The Agile BioFoundry selected new collaborations from its joint funding opportunity with the National Science Foundation. The selected projects all directly contribute to the production of renewable biochemicals and biofuels and build foundational technologies critical for the decarbonization of the industrial and transportation sectors.
JGI Looks to Soil to Understand Forest Recovery After Wildfires
Within a forest’s soil, a microbiome of bacteria, viruses and fungi process carbon and nitrogen, paving the way for future plants and trees to grow. However, fire changes the microbes within the soil. Recently, JGI collaborators worked to understand which microbes in the soil persist after a wildfire — and why they thrive. Their results appear in Nature Microbiology.
A Common Data Format for Neurophysiology
A Berkeley Lab team developed a novel software architecture called Neurodata Without Borders (NWB) to serve as a standardized language for neurophysiology data and data-descriptors. The resulting data is findable, accessible, interoperable, and reusable (FAIR), and enables neuroscientists to effectively describe and communicate about their experiments and share data.

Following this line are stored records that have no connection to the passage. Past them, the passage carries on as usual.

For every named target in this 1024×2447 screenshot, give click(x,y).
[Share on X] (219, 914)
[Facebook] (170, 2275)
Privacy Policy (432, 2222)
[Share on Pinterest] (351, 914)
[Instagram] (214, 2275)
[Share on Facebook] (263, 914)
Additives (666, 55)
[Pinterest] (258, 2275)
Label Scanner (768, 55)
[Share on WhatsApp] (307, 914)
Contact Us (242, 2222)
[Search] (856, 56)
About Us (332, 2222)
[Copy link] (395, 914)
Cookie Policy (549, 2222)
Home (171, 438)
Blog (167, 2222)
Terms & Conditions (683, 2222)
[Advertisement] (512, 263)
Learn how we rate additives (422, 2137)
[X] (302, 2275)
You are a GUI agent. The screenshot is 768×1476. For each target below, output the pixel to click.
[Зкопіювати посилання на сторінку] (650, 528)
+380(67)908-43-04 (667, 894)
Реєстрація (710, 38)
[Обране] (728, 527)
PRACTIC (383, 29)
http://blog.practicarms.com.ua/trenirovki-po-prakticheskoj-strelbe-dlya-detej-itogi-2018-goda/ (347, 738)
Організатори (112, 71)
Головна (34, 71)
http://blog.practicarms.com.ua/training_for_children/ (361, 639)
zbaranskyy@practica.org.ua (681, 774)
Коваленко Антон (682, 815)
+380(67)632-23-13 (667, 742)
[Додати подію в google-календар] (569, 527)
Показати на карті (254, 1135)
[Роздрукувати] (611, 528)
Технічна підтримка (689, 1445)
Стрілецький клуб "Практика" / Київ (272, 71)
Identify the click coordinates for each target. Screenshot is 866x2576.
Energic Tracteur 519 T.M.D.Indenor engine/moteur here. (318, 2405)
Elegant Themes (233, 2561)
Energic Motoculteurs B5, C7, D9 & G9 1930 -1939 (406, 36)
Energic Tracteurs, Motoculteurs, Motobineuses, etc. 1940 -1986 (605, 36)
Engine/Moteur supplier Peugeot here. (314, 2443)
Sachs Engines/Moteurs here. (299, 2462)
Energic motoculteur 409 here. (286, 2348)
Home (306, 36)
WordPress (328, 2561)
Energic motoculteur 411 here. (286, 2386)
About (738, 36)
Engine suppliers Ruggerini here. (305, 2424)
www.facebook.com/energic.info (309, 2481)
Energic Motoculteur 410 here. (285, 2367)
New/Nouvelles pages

Structures Signal Fresh Targets for Anticancer Drugs
Genentech researchers used a suite of methods, including small-angle X-ray scattering (SAXS) at the Advanced Light Source (ALS) to learn how an assembly of three proteins works together to transmit signals for cell division. The work reveals new targets for the development of drugs that fight certain types of cancer, including lung, colorectal, and pancreatic.
Early Career Researchers Shine at Berkeley Lab SLAM
Aparajitha Srinivasan placed third and Ying Wang was awarded People’s Choice in the Berkeley Lab Research SLAM competition on September 22. Srinivasan, a postdoctoral researcher at the Joint BioEnergy Institute (JBEI) in the Biological Systems and Engineering (BSE) Division, detailed her research on utilizing computational modeling to select the best routes to creating aroma additives. The Environmental Genomics and Systems Biology (EGSB) Division’s Wang covered how to determine which microbes eat which carbon molecules.